Hello Olivier and Daniel,
I've been bugged by the thought of the multiple user names for one
user id - I've never thought about it and have never considered the
possibility.
In Linux tools (see any Debian based system, command "useradd")
there is an option to allow multiple user names per id, but it has
to be requested specifically. I believe there is a good reason for
this. Most systems needing sophisticated access levels (some private
files, some shared files, and some files readable by a daemon only),
build their security around *groups* and hand out group memberships
to users.
I have found an interesting and indepth article on Unix/Linux system
security. Especially this page is of interest: http://www.lst.de/~okir/blackhats/node23.html
It states that the kernel only knows about user ids and the notion
of user names is just a convenience for the user.

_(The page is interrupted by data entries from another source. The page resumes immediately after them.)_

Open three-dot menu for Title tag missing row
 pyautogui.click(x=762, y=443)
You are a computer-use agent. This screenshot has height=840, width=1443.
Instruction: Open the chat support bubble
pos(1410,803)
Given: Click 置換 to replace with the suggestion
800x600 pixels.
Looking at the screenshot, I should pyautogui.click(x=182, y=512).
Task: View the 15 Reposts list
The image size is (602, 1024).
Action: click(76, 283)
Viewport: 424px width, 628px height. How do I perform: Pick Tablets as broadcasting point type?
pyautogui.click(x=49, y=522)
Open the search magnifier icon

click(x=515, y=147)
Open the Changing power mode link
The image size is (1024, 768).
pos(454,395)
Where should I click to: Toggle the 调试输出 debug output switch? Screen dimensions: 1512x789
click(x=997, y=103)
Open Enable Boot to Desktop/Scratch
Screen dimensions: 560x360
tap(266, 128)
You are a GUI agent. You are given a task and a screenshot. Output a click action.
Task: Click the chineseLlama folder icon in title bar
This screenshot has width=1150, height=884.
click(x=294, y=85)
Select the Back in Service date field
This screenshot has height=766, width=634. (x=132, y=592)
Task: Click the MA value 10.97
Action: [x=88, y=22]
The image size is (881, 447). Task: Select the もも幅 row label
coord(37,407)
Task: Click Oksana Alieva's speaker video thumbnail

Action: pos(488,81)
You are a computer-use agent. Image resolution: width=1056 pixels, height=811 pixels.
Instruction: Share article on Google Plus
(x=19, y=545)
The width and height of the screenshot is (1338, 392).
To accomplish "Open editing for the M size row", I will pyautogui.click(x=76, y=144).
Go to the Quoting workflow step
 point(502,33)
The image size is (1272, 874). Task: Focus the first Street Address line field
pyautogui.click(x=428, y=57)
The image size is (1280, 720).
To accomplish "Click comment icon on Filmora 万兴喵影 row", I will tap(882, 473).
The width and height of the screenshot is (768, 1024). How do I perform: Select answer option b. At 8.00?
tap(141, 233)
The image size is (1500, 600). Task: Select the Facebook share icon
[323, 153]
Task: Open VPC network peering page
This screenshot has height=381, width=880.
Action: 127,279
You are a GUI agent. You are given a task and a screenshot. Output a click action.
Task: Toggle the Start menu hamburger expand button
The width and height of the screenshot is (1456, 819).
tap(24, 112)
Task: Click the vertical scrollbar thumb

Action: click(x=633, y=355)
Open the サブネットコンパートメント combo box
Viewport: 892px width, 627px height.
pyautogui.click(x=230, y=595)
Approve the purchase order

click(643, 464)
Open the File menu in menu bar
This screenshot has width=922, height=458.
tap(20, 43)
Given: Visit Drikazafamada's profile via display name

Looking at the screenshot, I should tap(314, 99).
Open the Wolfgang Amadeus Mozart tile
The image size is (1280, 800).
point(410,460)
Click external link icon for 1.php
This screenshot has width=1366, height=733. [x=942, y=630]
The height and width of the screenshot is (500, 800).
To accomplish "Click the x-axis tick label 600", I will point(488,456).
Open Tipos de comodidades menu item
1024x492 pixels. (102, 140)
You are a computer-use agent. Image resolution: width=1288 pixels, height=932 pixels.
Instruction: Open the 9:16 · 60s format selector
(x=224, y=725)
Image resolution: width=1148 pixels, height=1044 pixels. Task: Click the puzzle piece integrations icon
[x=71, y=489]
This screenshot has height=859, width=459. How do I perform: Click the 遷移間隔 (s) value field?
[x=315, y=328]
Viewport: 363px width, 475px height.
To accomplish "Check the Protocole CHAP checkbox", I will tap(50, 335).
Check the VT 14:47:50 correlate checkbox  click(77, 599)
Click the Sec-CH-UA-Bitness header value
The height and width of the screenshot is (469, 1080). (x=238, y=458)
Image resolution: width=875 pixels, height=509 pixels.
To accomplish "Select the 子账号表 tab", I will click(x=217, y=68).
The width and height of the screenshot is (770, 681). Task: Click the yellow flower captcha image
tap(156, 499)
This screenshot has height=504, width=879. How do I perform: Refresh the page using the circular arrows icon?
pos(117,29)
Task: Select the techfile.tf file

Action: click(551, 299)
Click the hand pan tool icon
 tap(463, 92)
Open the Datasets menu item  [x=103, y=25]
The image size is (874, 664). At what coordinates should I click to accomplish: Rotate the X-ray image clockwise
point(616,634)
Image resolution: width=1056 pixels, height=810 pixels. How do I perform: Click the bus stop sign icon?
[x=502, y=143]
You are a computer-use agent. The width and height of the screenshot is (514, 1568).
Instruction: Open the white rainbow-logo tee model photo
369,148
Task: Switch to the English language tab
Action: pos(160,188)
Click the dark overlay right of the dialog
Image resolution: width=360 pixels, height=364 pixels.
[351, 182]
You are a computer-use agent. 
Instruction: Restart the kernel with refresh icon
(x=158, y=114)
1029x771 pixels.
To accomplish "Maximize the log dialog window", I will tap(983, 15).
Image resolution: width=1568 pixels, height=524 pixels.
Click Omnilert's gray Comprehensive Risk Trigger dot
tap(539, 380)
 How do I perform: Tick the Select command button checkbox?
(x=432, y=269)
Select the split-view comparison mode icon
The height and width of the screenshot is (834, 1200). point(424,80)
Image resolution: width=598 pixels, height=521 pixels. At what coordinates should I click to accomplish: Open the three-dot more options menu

So, if you have a
tool like ISPConfig creating user names with the same user id you're
in effect creating the same set of permissions at the kernel level -
this sounds very dangerous if you're granting shell access to those
users.
I've read through the article on setuid programmes (http://www.lst.de/~okir/blackhats/node22.html
) and it seems absolutely possible that a user id is mapped to
multiple user names. So if jailkit (specifically jk_chrootsh) goes
ahead and checks user names outside and inside the jail match (as it
does now), this seems to be the best thing that can be done, seeing
that different usernames can be mapped to the same id. And security
is paramount in jailkit.
I will follow up this line of thought on the jailkit-dev list, as I
will get into more technical details.